# REQUIRED TASK:
Copy out the lines from the start of the records through the line holding "[x=64, y=133]", inclusive, reproducing each one without changes.

[Element and text position data]
-- Begin --

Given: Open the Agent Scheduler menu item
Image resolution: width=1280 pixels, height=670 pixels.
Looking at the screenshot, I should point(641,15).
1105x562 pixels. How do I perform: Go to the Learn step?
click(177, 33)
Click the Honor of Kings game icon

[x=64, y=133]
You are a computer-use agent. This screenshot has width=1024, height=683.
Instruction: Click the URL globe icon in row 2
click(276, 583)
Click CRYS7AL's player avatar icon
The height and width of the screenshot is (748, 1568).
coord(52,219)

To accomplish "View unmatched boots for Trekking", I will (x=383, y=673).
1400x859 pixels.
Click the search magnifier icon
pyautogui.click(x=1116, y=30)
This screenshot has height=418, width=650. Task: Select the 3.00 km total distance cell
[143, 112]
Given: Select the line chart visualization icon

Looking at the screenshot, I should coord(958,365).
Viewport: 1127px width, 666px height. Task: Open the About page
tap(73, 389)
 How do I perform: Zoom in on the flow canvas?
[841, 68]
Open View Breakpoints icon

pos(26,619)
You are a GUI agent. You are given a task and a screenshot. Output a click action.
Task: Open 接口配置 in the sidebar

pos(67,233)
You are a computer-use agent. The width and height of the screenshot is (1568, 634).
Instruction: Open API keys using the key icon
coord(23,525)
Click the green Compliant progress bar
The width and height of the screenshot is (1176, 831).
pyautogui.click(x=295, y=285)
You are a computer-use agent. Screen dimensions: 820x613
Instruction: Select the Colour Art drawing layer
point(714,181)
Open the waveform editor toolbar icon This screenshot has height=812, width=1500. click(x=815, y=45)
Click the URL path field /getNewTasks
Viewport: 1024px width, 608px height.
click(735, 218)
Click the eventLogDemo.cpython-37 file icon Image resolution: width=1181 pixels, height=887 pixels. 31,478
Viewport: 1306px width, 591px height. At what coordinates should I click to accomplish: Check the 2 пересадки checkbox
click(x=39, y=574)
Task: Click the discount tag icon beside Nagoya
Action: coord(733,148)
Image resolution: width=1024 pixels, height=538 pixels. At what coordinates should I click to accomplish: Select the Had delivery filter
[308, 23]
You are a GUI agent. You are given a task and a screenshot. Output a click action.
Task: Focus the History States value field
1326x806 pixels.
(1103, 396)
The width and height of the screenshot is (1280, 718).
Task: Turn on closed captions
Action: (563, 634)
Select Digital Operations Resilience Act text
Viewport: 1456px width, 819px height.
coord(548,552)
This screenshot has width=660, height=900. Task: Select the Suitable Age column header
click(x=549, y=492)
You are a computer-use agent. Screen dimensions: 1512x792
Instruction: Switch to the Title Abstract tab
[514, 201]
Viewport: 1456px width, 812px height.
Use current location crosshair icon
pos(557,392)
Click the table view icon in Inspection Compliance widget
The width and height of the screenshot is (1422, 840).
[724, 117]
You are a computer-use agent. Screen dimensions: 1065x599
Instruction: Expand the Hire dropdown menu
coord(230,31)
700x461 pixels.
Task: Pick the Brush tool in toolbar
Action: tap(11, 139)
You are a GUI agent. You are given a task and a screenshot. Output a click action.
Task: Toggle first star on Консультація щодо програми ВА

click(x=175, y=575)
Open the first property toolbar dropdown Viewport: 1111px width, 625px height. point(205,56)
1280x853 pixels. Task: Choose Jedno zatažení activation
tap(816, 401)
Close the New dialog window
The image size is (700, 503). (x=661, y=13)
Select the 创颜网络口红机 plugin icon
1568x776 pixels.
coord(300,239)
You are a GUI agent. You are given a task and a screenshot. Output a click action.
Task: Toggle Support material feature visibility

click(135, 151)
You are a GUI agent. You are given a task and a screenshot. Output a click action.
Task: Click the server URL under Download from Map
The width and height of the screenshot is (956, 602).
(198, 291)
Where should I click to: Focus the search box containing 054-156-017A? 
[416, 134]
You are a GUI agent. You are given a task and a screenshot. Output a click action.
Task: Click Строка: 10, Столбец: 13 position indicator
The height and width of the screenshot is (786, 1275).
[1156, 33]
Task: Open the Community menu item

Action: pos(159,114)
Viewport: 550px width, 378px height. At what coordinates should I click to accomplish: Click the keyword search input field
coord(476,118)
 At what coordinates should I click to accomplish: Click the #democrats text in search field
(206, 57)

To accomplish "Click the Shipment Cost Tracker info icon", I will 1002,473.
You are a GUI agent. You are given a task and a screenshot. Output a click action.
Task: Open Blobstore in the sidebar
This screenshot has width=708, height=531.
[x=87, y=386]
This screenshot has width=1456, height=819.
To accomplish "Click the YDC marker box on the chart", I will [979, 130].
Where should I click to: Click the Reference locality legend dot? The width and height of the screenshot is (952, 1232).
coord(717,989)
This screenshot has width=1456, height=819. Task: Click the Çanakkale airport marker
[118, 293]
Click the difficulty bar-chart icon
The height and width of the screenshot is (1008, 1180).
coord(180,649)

-- End --

# REPLY TO THE TASK:
Given: Open the Agent Scheduler menu item
Image resolution: width=1280 pixels, height=670 pixels.
Looking at the screenshot, I should point(641,15).
1105x562 pixels. How do I perform: Go to the Learn step?
click(177, 33)
Click the Honor of Kings game icon

[x=64, y=133]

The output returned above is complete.